● WHAT THIS EXERCISE ASKS:
a) Translate this sentence from the article on Site Reliability Engineering at Standard Chartered Bank into Spanish: "Functions T&I's goal is to innovate while providing operational excellence."
b) Please extend the article on Standard Chartered Bank's adoption of Site Reliability Engineering, picking up right after its final sentence.

● SOURCE DOCUMENT:
══════════

The Technology and Innovation organization is spread across multiple geographic locations and supports a variety of divisions in building the bank of the future.
Technology & Innovation at SCB
Standard Chartered Bank's Technology & Innovation (T&I) organization is key to the success of building a bank of the future. T&I is responsible for systems development and technology infrastructure which underpin the Bank’s client services and defines and implements the Bank’s digital and innovation agenda.
Functions T&I, one of the domains within the overall T&I Organization, supports Group Functions such as Finance, Liquidity, Risk, Legal, Compliance, Treasury, Audit, Human Resources, Digital Foundations Technology, Corporate Affairs, Brand, Marketing, and Property businesses.
Changing How Work Gets Done
Functions T&I's goal is to innovate while providing operational excellence.
Over the last two years, the Functions T&I team has put a heavy emphasis on improving the stability and reliability of the functions applications. This has included a focus on several areas including improving monitoring and the reduction of low priority incidents. Day-to-day management of those incidents added no value to the bank. To eliminate the occurrence of these incidents the Functions T&I team embarked on several initiatives, which planted the early seeds of Site Reliability Engineering. Here is what was initially done:
- Improve monitoring to reduce noise and toil. Their first approach was to successfully reduce low-level incidents by introducing better monitoring which allowed them to augment, correlate and prioritize incidents.
- Address incident and change management to keep up with the pace of change. As Functions T&I started to embark on a DevOps journey with the initial goals to automate software and infrastructure delivery, they realized that they needed to adapt the incident and change management processes further to support the new velocity demands.
- Complexity did not stop nor scare them. The question was could the team leverage the practices and methodology of SRE to manage applications? Within the existing environment, the team already had established a highly sophisticated DevOps pipeline. The complexity of high-performance compute power, different infrastructures within the bank's own data centers and across a variety of vendor platforms, and a combination of both modern and somewhat aged infrastructure and the scale of supporting over 200 applications did not deter the team from implementing a new way of working.
- The conversation of SRE started. Functions T&I decided to investigate whether bringing SRE into the domain was a way to fundamentally change the way they supported their systems and businesses.
**How SRE is Becoming the Primary Support Model at Standard Chartered Bank **
The bank has been heavily focused in recent years on building and enhancing its engineering culture and capabilities. To enable this significant evolution in developer effectiveness, adopting a set of modern support practices was essential to enabling the technical transformation needed at the bank. The move to SRE as the primary support model was agreed upon by the T&I leadership team.
The Bank has been heavily focused in recent years on building and enhancing its engineering culture and capabilities. To enable this significant evolution in developer effectiveness, adopting a set of modern support practices was essential to enabling the technical transformation needed at the bank. The move to SRE as the primary support model was agreed upon by the T&I leadership team.

══════════

● INFORMATION SUPPLIED:
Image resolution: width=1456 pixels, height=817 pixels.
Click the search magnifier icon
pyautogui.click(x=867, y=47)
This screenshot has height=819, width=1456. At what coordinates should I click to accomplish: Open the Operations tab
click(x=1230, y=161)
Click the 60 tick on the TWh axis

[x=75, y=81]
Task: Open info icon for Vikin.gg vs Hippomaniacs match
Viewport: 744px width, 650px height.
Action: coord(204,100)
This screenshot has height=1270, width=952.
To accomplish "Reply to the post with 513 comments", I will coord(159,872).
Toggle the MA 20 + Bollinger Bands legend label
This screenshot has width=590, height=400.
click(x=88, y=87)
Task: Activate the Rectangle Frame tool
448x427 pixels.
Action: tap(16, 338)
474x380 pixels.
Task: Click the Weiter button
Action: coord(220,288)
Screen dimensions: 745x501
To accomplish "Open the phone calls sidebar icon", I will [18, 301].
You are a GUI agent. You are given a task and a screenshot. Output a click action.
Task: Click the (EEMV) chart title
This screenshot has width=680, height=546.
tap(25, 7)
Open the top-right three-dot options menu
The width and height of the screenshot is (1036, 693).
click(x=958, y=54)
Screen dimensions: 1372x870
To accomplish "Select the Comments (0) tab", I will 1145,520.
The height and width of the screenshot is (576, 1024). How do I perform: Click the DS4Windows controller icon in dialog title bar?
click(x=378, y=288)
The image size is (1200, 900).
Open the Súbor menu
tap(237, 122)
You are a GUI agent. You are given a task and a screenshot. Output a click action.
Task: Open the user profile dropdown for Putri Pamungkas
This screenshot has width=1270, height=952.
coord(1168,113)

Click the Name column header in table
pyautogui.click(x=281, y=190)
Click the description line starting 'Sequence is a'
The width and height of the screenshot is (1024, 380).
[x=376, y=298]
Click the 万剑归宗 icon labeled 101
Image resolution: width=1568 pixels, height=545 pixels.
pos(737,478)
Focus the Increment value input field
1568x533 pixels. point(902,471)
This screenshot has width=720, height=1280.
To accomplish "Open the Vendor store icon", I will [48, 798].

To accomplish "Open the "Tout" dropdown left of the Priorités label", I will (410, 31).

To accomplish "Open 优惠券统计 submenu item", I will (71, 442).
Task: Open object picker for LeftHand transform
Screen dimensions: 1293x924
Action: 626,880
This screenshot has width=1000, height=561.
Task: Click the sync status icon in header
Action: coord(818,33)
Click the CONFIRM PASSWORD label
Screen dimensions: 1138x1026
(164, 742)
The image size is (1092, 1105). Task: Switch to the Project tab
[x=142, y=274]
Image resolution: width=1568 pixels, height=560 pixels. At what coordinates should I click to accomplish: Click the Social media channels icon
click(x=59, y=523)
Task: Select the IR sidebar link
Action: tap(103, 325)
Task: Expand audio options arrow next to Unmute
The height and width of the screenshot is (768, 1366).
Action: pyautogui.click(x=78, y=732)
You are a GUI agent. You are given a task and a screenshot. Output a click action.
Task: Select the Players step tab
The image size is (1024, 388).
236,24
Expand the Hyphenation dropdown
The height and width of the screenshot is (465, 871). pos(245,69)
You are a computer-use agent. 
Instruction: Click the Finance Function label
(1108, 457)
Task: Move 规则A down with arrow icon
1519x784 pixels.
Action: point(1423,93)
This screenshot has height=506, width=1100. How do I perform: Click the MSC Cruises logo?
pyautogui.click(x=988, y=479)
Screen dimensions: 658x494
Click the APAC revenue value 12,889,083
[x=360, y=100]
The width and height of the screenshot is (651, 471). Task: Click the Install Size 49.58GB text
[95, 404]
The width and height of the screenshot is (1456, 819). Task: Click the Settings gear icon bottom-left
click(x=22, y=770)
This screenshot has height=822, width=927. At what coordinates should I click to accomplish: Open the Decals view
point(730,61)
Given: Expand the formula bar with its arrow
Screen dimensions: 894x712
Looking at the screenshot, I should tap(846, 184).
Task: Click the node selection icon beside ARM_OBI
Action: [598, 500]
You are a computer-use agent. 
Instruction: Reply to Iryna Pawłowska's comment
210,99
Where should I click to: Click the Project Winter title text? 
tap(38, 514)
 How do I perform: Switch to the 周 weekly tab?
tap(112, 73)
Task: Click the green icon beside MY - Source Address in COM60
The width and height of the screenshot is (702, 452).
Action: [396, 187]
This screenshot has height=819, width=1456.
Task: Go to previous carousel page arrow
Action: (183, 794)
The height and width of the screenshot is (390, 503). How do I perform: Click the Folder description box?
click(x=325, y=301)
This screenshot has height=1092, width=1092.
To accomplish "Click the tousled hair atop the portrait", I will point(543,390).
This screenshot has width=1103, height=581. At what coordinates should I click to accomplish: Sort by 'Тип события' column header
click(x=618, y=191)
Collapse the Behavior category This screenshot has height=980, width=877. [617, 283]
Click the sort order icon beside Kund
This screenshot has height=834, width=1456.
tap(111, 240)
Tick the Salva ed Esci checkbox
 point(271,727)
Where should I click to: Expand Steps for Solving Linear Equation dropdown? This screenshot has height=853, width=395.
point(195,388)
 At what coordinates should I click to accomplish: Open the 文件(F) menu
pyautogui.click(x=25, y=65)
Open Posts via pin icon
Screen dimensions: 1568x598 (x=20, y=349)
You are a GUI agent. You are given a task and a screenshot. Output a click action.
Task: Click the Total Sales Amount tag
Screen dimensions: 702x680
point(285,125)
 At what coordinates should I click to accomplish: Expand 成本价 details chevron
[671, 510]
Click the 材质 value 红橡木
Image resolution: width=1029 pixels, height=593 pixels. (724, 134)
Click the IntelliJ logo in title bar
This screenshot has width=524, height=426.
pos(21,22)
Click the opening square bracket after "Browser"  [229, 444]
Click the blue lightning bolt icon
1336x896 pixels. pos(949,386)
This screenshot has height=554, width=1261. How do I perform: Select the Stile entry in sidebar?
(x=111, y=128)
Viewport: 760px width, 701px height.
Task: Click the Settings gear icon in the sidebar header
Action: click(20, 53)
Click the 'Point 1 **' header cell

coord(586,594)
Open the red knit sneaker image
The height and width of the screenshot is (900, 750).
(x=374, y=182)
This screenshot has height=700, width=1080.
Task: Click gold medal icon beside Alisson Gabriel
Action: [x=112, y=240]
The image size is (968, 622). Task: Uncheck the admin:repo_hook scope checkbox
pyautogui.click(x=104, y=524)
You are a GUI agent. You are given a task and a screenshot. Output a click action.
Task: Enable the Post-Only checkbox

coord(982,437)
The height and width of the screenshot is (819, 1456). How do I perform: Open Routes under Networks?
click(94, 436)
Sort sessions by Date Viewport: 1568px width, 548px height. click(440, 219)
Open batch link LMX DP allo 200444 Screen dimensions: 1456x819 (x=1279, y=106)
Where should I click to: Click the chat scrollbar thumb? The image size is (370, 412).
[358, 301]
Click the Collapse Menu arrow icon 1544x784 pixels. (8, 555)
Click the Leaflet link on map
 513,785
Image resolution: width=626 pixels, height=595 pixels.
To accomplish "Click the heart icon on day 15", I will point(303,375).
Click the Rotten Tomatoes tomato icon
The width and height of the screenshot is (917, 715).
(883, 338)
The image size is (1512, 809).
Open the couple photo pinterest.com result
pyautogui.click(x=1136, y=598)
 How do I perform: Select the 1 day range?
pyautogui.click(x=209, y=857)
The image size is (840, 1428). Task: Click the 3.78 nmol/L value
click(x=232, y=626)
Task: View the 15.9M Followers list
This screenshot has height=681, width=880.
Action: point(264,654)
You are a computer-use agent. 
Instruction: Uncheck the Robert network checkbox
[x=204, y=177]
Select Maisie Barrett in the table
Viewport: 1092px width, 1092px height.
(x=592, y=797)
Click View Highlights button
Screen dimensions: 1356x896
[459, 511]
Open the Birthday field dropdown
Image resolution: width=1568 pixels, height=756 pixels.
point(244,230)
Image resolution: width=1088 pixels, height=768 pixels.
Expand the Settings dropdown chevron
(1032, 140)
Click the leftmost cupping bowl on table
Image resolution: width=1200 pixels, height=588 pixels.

══════════

● FINAL RESULTS:
a) El objetivo de Functions T&I es innovar sin dejar de ofrecer excelencia operativa.

b)
Each IT organization has taken a unique approach in attaining future-ready reliability and initiate the best practice of SRE, as it must update and align talent, processes, technology, and best practices in conjunction with business strategy to improve its IT operating model. The journey is influenced by leaders and individuals. The need for change within Standard Chartered Bank was encouraged by the Group CIO, Michael Gorriz. His encouragement resulted in SRE being adopted as the primary support model within T&I. The different domains within T&I are at different maturity levels of the SRE journey and have minor differences in the interpretation of SRE to best fit with their customer requirements. Within Functions T&I, this is how their journey progressed.
- Initiated a pilot: Functions T&I formed a small team comprised of five SRE evangelists and made a conscious decision to target five different types of applications, with varying degrees of challenges as their pilot SRE platforms. The core SRE team members (the evangelists) were moved into a central team which was created to enable 100% focus on delivering SRE.
- The pilot team members were trained on Core SRE principles. Each team member received SRE training and was then embedded into a specific application team.
- Selected a diverse range of applications as part of the pilot. The SRE Evangelists were responsible for a single application. One key decision was that each application had different footprints and architecture and ranged from modern to hosted on a vendor platform, run within the bank's own data center, or deployed on a SaaS platform on a cloud-hosted environment.
- Adopted a 'get things done' attitude. The team decided to see how much of the SRE best practices and core principles could be deployed. In their first few months, the team initially worked on defining a framework for evaluating the suitability of an application for onboarding to SRE. This was extremely useful in identifying candidate applications that they felt would gain the most benefit from adopting the SRE model. The framework also laid out a set of stages that supported the progressive onboarding of an application onto the SRE model.
- Communication and collaboration to continuously improve. Over the first few months, the Evangelists consulted and collaborated with stakeholders and external market experts in order to build knowledge and understand the market best practices, along with the potential pitfalls of deploying SRE.
- Overcome fear, uncertainty, and doubt (FUD). One challenge faced by the Evangelists that had to be overcome was the potential resistance due to the fear that this change may have been a cost-cutting exercise. At this point of the pilot, the team only wanted to prove a better way of working. There was no goal of cost or headcount reductions but rather a “see what we can achieve attitude.”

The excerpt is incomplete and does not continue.